The Daily Mail ran an article about the WAAF. Dr. Miller, tells how members of the Women’s Auxiliary Air Force (WAAF) overcame prejudice and smashed stereotypes. RAF chiefs initially feared women were too gossipy and prone to hysterics for vital military work in the Second World War.

She also wrote an exclusive article for the Daily Express below.

She also appeared with Professor Alice Roberts for a brand new documentary series on Channel 4 called Fortress Britain. She can be seen in episode 2.

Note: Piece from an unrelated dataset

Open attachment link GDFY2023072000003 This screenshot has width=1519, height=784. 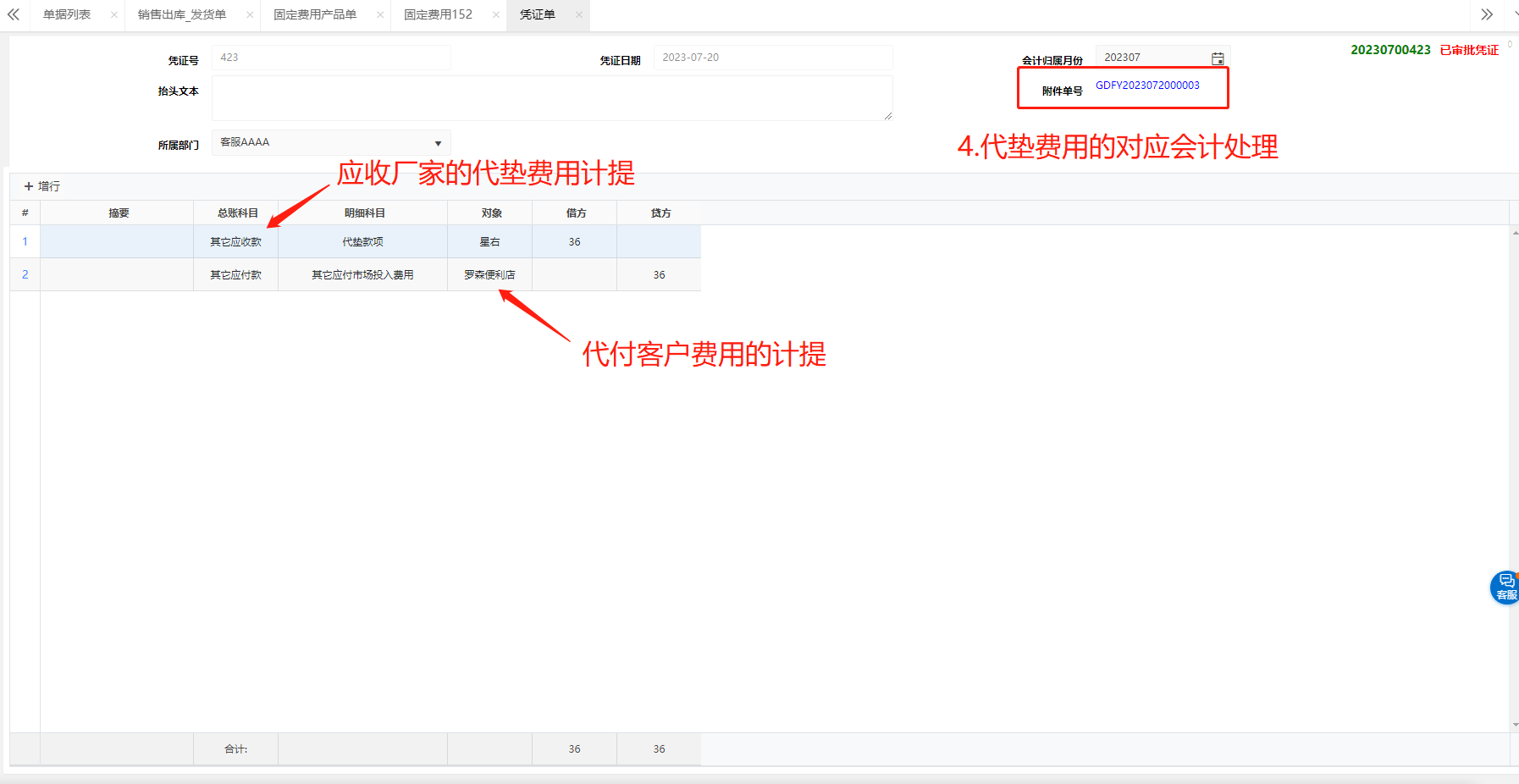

You can catch up with History Hit Podcast with Dan Snow too here.

In the run up to publication of BURNED (Vine Leaves Press) on May 16, Sue Dobson was interviewed for a two-part BBC World Service broadcast called Lives Less Ordinary, entitled ‘The Spy who Wanted to bring down Apartheid.’

Sue Dobson was a white South African who risked her life as an ANC secret agent.

This can be listened on catch-up here. It will broadcast on the BBC World Service in May.

Lucy Hooft’s sequel to THE KING’S PAWN – HEAD OF THE SNAKE (Burning Chair) – was published on March 30th and was included in the Financial Times’ thriller roundup by fellow spy writer Adam LeBor, describing her ‘fine eye for detail‘ in a story that ‘moves seamlessly‘.

Holly Watt, journalist, crime writer and winner of the 2019 CWA Ian Fleming Steel Dagger, said, ‘It’s so exciting to see a powerful female character like Sarah Black emerging. A fast-paced espionage thriller that feels fresh and exciting – and takes you to some shocking places. It will keep you up far too late!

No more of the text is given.